Dengan tekad dan semangat juang yang tinggi, para pemuda kemudian menentukan sikap untuk membentuk Partai Indonesia Merdeka (PIM) sebagai motor penggerak perjuangan kemerdekaan bangsa Indonesia. Di Ambon dan sekitarnya juga telah terbentuk suatu partai yang kontra revolusi yang bernama Partai Timur Besar (PTB) di bawah pimpinan para pencinta kolonial yang kemudian menggunakan kesempatan membentuk Negara sendiri yang diberi nama Republik Maluku Selatan (RMS) yang di pimpin Mr. Soumokil.

Adanya pembentukan Negara boneka  RMS tersebut yang tidak disetujui sebagian besar rakyat Maluku, maka RMS mulai bekerja sama dengan kolonial belanda dan memanfaatkan tenaga - tenaga seperti Baret Merah, Baret Hijau, dan KNIL yang masih aktif di tarik untuk menjadi tentara Republik Maluku Selatan (RMS).

Melihat situasi dan kondisi yang sangat membahayakan ini, maka mulailah para pemuda Partai Indonesia Merdeka (PIM) yang berada di pesisir Jazirah Leihitu dan sekitarnya menyusun kekuatan di bawah pimpinan Wim Rewaru, E.U Pupella, Hamid Bin Hamid, J. Pelamonia, Ahmad Bahasoan, Abdul Wahab Latukau, Abdul Umar Maruapey, Yusuf Ambon dan lainnya.

Sedangkan para anggota pemuda PIM di Jazirah Leihitu saat itu seperti, Hi. Usman Oper, Abdurrahman Somoal (dari Negeri Liang), Hi. Hamid Umarella, Ishak Ohorella, Ismail Ohorella (dari Negeri Tulehu), Hi. Ibrahim  Pelu, Hi. Ahmad Slamat, Hi. Mahmud Slamat, Hi. Muhammad Slamat (dari Negeri Hitumessing), Abdul Gani Malawat, Karim Malawat, Husen Samanery (dari Negeri Mamala), Muhammad Manilet, Sulaiman Latukau (dari Negeri Morella), Umar Patta, Bakar Patta, Nurjab Patta (dari Negeri Wakal), Hi. Kabir Kapitanhitu, Hi. Majud Ollong, Ali Ollong (dari Negeri Hila), Hi. Umar Laitupa, Ismail Kiat, Daeng Coco Ibrahim (dari Negeri Ureng), Abu kalauw, Abdul Gani Elly, Ibrahim Elly, (dari Negeri Asilulu), Abubakar Sia, Saleh Elly, Umar Attamimi (dari Negeri Larike), Muhammad Tahir Kaliky, Omara Polpoke, Hasim Tanase (dari Negeri Wakasihu).
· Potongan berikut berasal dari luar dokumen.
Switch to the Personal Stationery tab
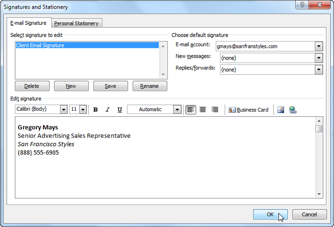The image size is (334, 227). pos(76,23)
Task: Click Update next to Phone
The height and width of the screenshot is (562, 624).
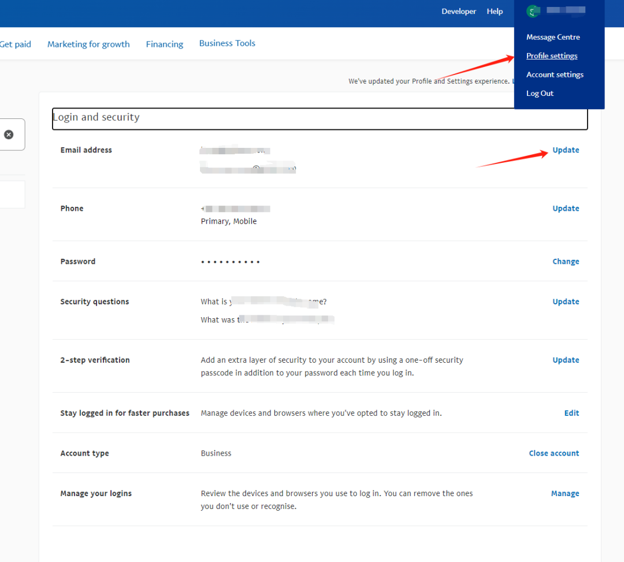Action: [566, 209]
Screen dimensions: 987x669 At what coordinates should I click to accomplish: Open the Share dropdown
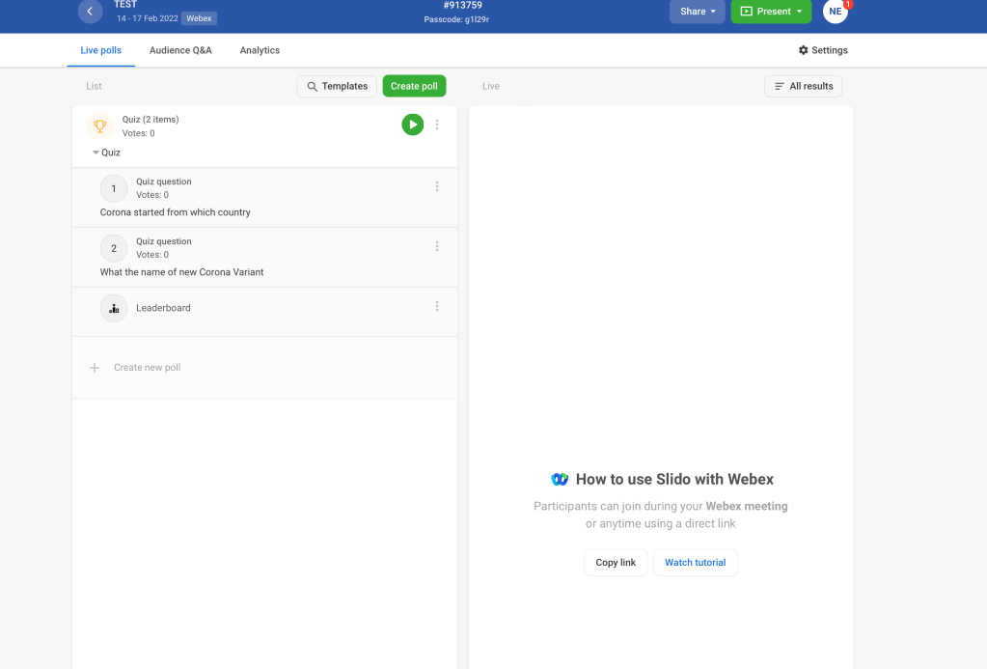click(698, 12)
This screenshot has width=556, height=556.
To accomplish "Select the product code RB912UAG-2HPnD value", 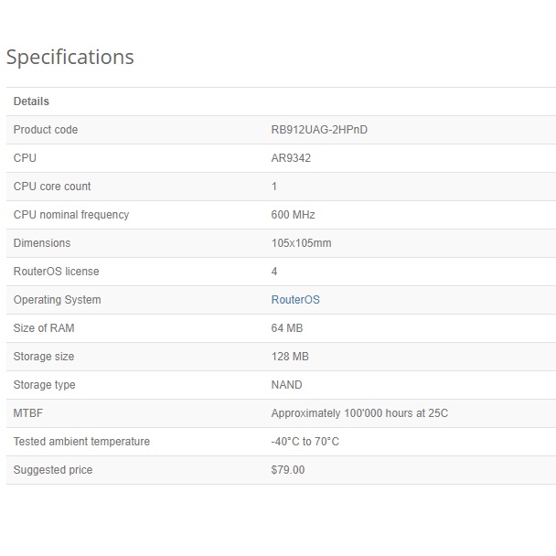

Mereka adalah anggota Partai Indonesia Merdeka (PIM) yang dengan tekad dan semangat patrotisme yang tinggi telah mengadakan rapat atau pertemuan dengan pengurus PIM yang ada di Ambon menjelang berakhirnya Konferensi Meja Bundar (KMB) di Negara Belanda antara Republik Indonesia dengan Kerajaan Belanda tentang pengakuan kedaulatan. Maka para pemuda yang tadinya berjuang di bawah tanah, mulai menampakan diri secara terbuka mempertahankan kemerdekaan. Mengingat KMB nantinya akan menghasilkan pengakuan kedaulatan oleh belanda kepada Indonesia, maka di instruksikan kepada para pejuang untuk menaikan Bendera Merah Putih sebagai suatu penghormatan terhadap peristiwa tersebut.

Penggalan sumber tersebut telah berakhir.